China to make the entire city of Beijing a free Wi-Fi hotspot

By Mike Elgan | ComputerWorld

I’ve been predicting for years that Wi-Fi would get freer and freer until almost nobody could muster the gall to charge for it. Now, with the economy down and competition for scarce customers up, the trickle of free Wi-Fi hotspots is becoming a flood.

Fancy UK sandwich shop Pret A Manger announced that it will offer free Wi-Fi at about 170 of its stores across the UK starting today.

And while municipal Wi-Fi is dying an ugly, premature death in the United States, China is working on making the entire city of Beijing a giant free-Wi-Fi hotspot by 2011.

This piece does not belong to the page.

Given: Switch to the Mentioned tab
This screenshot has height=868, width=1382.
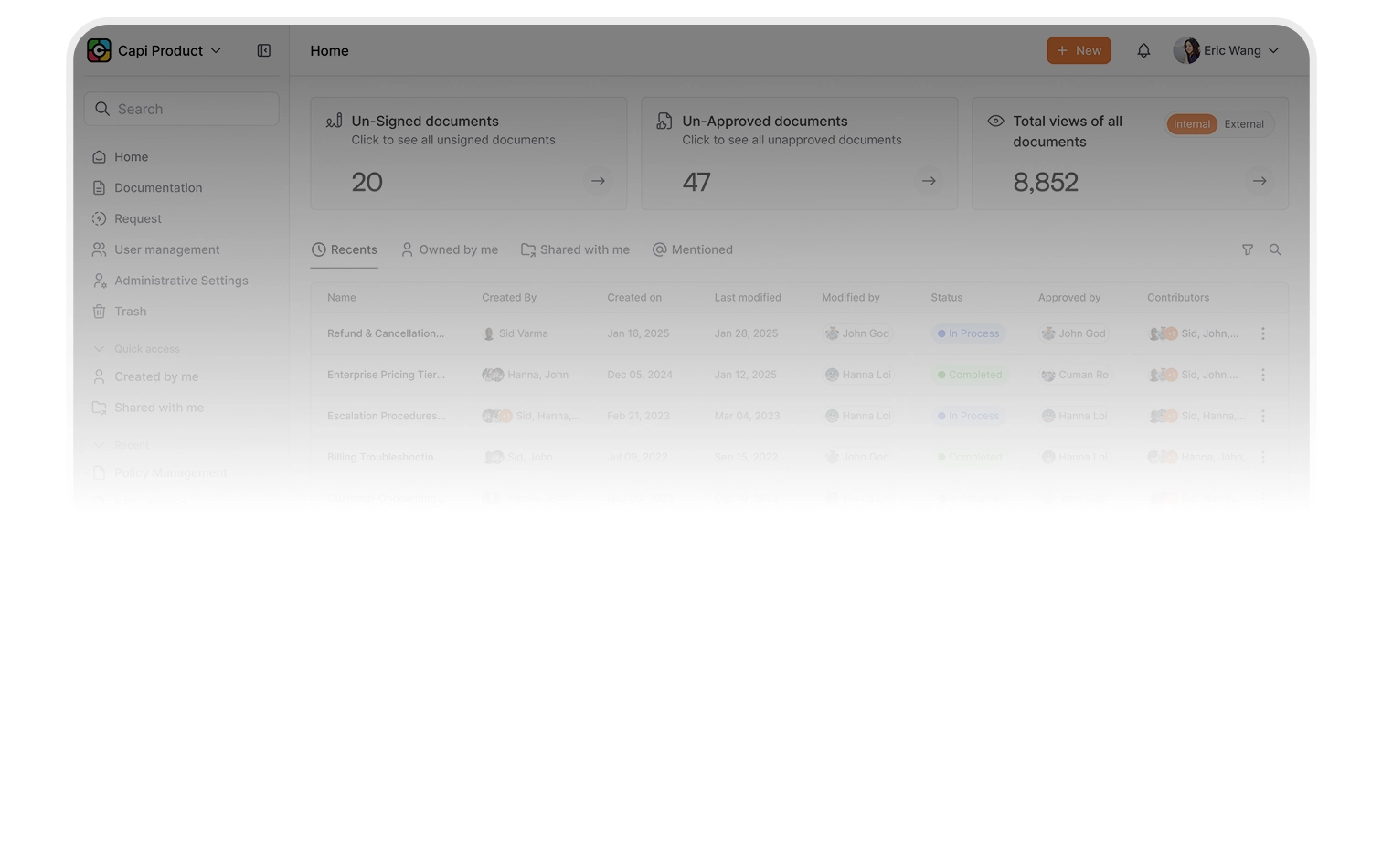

The airlines lately have been rolling out Wi-Fi that is the opposite of free: They charge way too much for it (there are few monopolies as perfect as the provision of wireless networking at 35,000 feet). However, Delta plans to start offering Wi-Fi on its puddle-jumper shuttle flights tomorrow. To promote the new service, they’ll offer the Wi-Fi free for the next two weeks.

Free Wi-Fi is breaking out at gas stations, on buses and even on French “bullet” trains.

Meanwhile, an open source Wi-Fi service called WeFi now claims 10 million hotspots worldwide.

As more free Wi-Fi hotspots emerge, customers increasingly expect Wi-Fi to be free.

Of course, there’s no such thing as a free hotspot. Somebody’s got to pay for it. Increasingly, however, companies are folding in the costs of supporting a Wi-Fi network into the operations budget, and spreading the costs across all customers. I think this is a good thing.

My belief is that the demand for free Wi-Fi is driven at least as much by the hassle factor as it is the cost factor. People just want to fire up their laptops or iPhone and be online. As Wi-Fi devices, including the iPhone, BlackBerry Bold and ubiquitous netbooks go mainstream, the provision of free Wi-Fi just makes sense for business of all stripes.